It's been a while since I did one of those and it's also been nearly a month since the finale came out on youtube, so I think it's about time I shared my
AMAZING DIGITAL HOT TAKE!
But first some disclaimers!
1- there will be spoilers. I feel like that was obvious but yeah SPOILERS FOR EP9 AHEAD
2- "but goose said" "but Jax's va said". The author is dead. I greatly appreciate Gooseworx's work as a creative, but at the end of the day what an author intended is only ever one possible interpretation of what the story could mean
3- I will be using she/her pronouns for Jax in this. You can use others if you want, but don't fucking start pronouns discourse in my comments for the love of god
4- my opinions are somewhat shaped by both @ohnoitstbskyen 's reaction videos and Alex Rochon's post finale tweets (look the VA is as dead as the author, but I just happen to agree with his take)

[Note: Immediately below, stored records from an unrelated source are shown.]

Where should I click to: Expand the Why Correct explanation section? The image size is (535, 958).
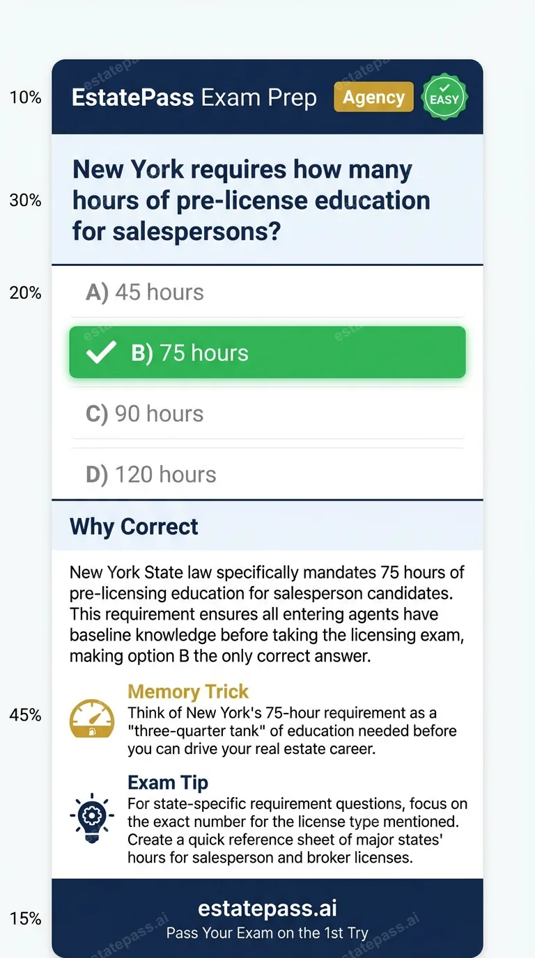[133, 526]
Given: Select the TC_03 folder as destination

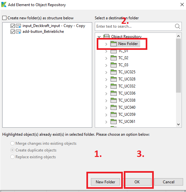Looking at the screenshot, I should click(123, 65).
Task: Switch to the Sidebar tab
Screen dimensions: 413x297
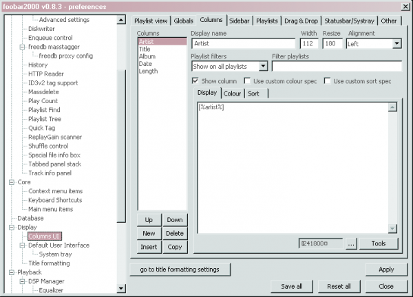Action: coord(240,21)
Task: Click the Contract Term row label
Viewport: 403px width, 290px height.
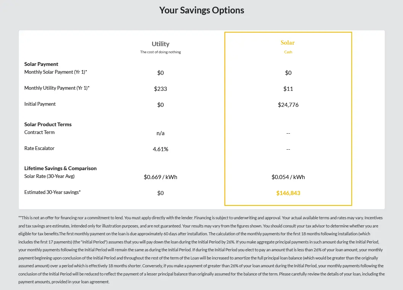Action: pyautogui.click(x=39, y=133)
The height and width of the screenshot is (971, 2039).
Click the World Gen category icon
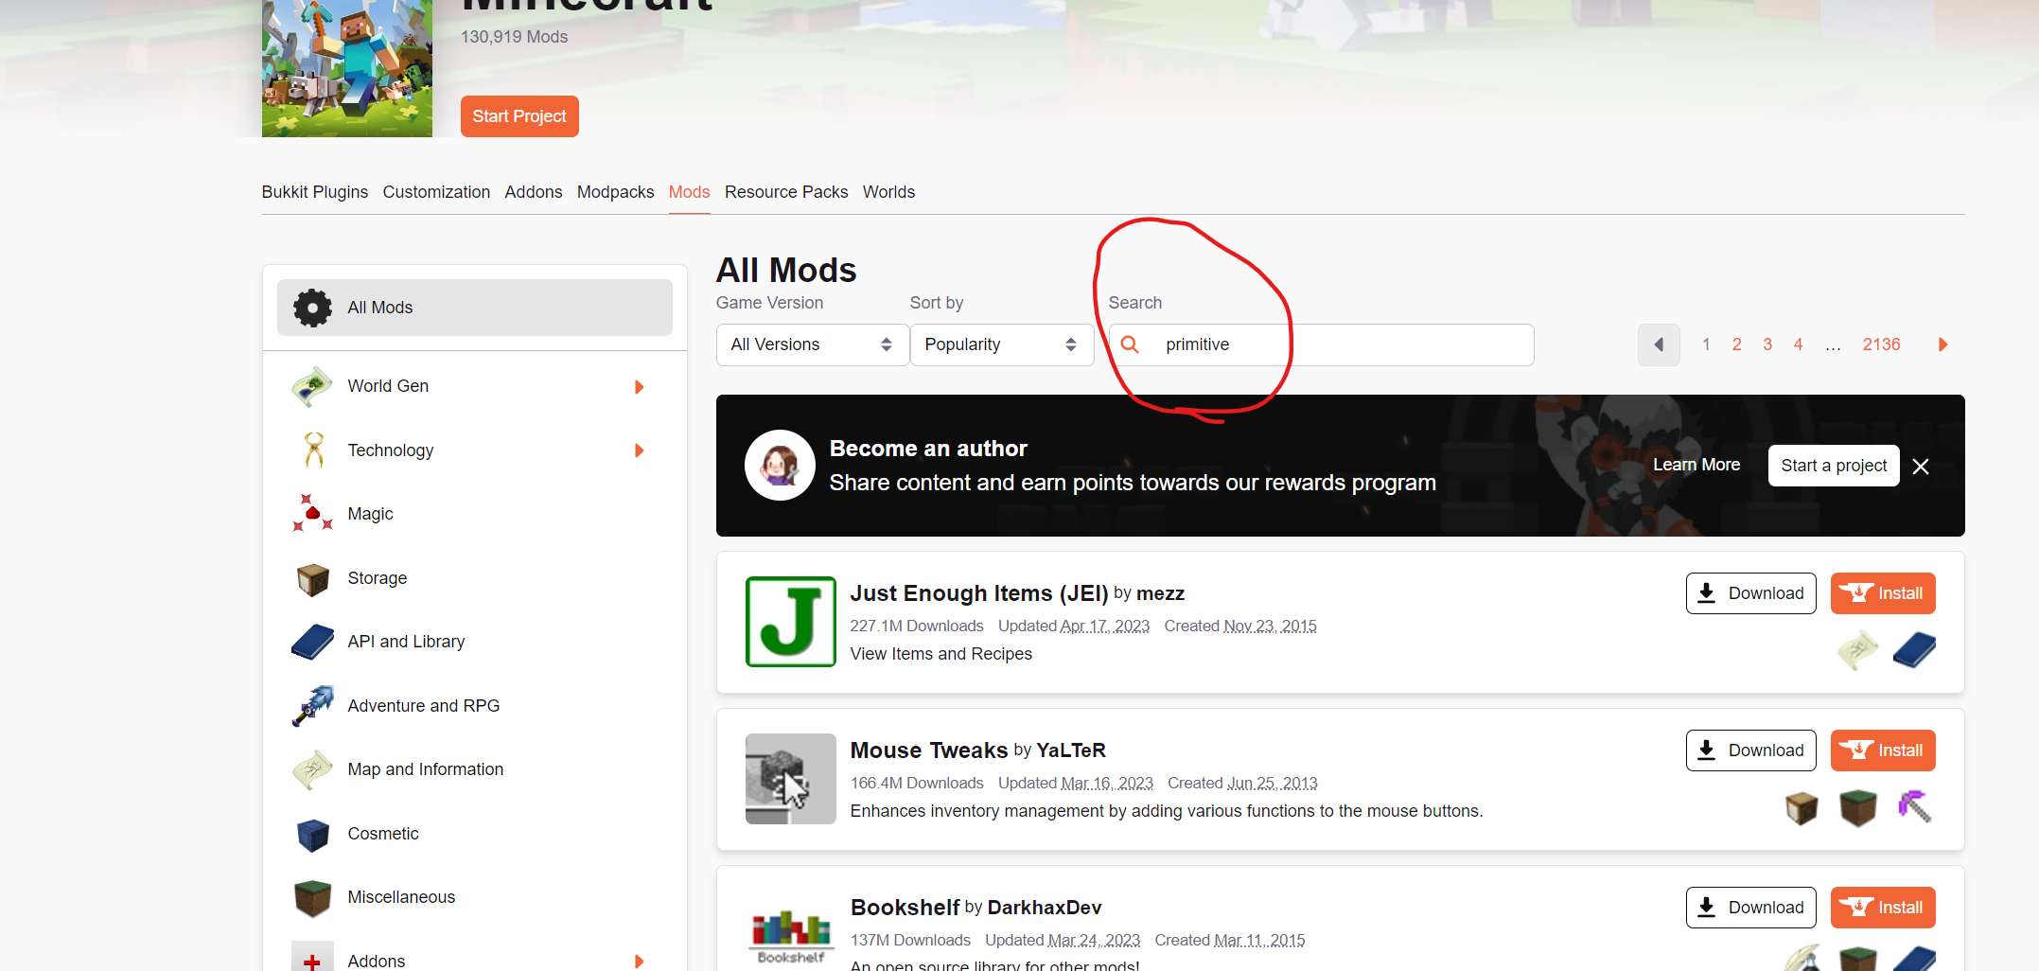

5- this will get really heavy
SO WITH THAT OUT OF THE WAY LET'S GET TO TALKING ABOUT
(wouldn't be a fucking internet essay if it didn't start somewhere completely fucking random)
If you're familiar with the history of psychology and mental health care beyond just tiktok therapy speak, you probably know about how horrific things were for the patients for fucking centuries
honestly the stigma around that stuff persists to this day and leads to those who need help the most being isolated from society
we're seen as derranged and dangerous to those around us. And tho yes some people may have violent episodes, we're in general more a danger to ourselves than to anyone else
so what did society do to us? Well it tried to "fix" us so we could fit their standards better, through a myriad of methods that... honestly I don't wanna talk about here. Put simply it was never about helping the person, but about making sure they worked within society and kept their symptoms in check. There is no voice in your head, what you're thinking isn't true, there is no exit door
oh hey, Kaufmo. What you doing here buddy?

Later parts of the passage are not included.